He says nothing, but his hand tightens on mine. I can see his chest rising and falling, breath shallow and quick. I worry, for a split second, that I’ve said too much. That I’ve ruined the fragile truce we’d built.
“I know about Melissa,” I add. “About her coming to see you. Nick, from the hotel, called and told me he saw you visiting a woman with Mecklenburg County plates. I just figured…”
“Melissa’s not—” He stops himself. “Yes, she came to see me. To see if there was anything left of our relationship to salvage.”
My heart seizes in my chest, fear spreading like ink through water. But he continues, his tone steady and calm.
“But I told her there wasn't. That even if there had been something, it was long gone. She’s in my past, Diane. You’re what’s here now.”
I let out a breath I’ve been holding since forever. My hand is still trembling in his, but I don’t care if he notices. The trembling feels like permission.
Nathan turns to face me. He brings my knuckles to his lips, a gesture so old-fashioned and sincere it nearly undoes me.
“Diane,” he says again, softer. “You scare the hell out of me too. But I want this. I want you. All of you. Even the parts you think aren’t worth wanting.”
A sob lodges in my throat, not from sadness but from relief. When I try to answer him, my voice is shredded, barely there.
He kisses me then, and it is nothing like I expected. It is awkward and urgent, a collision of teeth and nose and wet, brinylips, and I love it more than anything that came before. I grab his shirt and pull him closer. The sketchbook falls to the planks, forgotten.
When we part, our foreheads lean together, and the whole world seems to be holding us in place.

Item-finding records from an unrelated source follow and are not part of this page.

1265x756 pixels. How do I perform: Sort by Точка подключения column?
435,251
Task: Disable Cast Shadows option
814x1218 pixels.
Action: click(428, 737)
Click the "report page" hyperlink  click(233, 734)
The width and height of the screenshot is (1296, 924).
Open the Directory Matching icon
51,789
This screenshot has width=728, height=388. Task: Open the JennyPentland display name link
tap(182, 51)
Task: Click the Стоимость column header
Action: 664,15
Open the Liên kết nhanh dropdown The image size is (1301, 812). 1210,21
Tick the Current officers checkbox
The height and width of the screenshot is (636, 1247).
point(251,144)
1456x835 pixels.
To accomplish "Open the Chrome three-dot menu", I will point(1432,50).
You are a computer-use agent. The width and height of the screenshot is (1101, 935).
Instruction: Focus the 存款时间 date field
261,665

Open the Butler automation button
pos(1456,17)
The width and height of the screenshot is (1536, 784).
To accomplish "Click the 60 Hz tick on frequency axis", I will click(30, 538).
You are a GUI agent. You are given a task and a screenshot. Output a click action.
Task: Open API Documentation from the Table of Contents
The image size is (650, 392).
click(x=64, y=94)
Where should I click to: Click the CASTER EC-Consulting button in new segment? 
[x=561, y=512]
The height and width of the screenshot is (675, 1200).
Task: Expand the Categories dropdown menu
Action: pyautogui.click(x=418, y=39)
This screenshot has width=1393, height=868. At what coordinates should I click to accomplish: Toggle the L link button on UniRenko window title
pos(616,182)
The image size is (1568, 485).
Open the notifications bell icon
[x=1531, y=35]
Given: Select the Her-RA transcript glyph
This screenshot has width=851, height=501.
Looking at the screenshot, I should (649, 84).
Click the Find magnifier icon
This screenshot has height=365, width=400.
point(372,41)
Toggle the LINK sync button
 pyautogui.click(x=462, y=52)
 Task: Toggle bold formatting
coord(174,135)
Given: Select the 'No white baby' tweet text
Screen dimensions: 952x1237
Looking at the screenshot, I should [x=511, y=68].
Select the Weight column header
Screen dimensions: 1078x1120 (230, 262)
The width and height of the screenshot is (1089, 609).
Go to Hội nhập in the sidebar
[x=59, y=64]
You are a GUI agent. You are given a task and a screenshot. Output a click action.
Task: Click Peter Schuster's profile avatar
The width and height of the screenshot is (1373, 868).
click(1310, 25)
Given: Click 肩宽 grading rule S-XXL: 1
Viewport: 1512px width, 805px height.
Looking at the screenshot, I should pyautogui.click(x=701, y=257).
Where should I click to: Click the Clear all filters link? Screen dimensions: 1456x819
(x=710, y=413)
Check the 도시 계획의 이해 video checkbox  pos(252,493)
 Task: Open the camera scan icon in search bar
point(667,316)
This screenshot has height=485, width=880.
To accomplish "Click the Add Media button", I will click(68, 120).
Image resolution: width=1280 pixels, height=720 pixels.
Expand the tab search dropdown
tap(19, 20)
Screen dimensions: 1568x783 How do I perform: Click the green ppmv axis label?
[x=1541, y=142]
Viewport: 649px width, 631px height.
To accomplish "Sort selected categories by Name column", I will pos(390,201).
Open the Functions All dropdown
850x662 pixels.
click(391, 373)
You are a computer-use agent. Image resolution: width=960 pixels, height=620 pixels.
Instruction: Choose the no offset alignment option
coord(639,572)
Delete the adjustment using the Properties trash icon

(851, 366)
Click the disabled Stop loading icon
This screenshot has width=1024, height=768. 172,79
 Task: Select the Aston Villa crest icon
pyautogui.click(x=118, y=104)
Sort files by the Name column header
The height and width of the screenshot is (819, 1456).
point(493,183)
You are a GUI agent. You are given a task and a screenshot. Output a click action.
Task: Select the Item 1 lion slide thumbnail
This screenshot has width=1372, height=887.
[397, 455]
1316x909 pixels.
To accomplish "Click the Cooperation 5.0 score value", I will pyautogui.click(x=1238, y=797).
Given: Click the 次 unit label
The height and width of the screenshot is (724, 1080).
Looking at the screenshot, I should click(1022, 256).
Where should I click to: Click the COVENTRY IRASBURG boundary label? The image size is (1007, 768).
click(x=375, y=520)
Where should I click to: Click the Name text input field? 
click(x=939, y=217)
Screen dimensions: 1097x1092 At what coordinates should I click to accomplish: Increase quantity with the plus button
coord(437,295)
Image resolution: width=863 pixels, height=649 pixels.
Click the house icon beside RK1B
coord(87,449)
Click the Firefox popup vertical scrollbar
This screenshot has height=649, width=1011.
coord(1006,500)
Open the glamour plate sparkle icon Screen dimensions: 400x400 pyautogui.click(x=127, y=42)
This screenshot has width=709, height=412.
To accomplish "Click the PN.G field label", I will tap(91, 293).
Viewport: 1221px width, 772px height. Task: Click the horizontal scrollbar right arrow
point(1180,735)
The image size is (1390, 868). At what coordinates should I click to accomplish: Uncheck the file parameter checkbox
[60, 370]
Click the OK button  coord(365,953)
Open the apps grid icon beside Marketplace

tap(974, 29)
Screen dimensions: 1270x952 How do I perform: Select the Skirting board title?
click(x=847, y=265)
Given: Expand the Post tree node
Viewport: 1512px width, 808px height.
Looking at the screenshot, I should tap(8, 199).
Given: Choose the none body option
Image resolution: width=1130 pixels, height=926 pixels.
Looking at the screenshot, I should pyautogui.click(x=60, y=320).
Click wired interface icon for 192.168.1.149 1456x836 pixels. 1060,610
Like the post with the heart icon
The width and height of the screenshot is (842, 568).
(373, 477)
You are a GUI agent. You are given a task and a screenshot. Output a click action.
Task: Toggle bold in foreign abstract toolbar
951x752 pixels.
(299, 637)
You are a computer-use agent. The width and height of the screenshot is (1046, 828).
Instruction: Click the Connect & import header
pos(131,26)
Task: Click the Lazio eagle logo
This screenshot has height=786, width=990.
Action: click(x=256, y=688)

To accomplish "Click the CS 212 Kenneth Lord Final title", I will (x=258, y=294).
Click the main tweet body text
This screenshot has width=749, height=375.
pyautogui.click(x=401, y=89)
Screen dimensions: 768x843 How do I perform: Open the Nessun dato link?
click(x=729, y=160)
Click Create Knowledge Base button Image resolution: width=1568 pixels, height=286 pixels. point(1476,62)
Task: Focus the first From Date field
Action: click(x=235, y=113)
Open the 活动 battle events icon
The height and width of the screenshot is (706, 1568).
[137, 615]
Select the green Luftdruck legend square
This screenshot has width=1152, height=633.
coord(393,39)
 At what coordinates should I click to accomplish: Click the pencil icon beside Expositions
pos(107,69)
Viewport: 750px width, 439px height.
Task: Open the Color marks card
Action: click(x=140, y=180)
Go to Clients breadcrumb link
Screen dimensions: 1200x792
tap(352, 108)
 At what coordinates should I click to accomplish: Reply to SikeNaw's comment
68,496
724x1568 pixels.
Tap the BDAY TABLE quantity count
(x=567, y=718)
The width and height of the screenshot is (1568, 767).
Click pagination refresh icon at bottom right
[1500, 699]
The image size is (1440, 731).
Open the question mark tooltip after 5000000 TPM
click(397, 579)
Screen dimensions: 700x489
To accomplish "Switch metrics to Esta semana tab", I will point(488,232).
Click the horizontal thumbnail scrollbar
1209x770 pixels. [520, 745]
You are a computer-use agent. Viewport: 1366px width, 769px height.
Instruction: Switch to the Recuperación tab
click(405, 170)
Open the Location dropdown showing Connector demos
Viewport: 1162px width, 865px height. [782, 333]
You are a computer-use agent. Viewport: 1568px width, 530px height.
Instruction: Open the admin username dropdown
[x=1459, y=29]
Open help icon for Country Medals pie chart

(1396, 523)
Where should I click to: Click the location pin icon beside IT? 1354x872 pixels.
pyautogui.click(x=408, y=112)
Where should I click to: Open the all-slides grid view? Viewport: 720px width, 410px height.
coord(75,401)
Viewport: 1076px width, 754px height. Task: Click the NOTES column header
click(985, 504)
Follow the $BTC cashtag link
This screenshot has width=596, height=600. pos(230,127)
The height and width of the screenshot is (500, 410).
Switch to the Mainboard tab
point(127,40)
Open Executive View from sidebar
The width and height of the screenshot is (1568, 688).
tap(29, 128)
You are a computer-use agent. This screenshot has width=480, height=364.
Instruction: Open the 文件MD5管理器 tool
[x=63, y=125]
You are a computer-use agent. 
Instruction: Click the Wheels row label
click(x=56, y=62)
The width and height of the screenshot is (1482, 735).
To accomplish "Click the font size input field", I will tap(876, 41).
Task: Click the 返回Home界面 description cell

Nathan looks at the lighthouse in the distance, its beacon slicing the twilight in slow, predictable sweeps. “That’s us,” he says, nodding toward it. “Always a little bit lost. Always finding our way back.”
I want to say something witty, or poetic, or even just coherent. But all I can do is laugh again—this time with the reckless certainty of a person who has nothing left to lose and everything left to want.
We stay until the last molecules of daylight are gone. Then he takes my hand, and together we walk up the beach, footprints erased almost as soon as they are made.
Home is not the same house I left an hour ago. It is wherever he is, and wherever Cassie waits, and wherever I let myself want something badly enough to risk falling for it.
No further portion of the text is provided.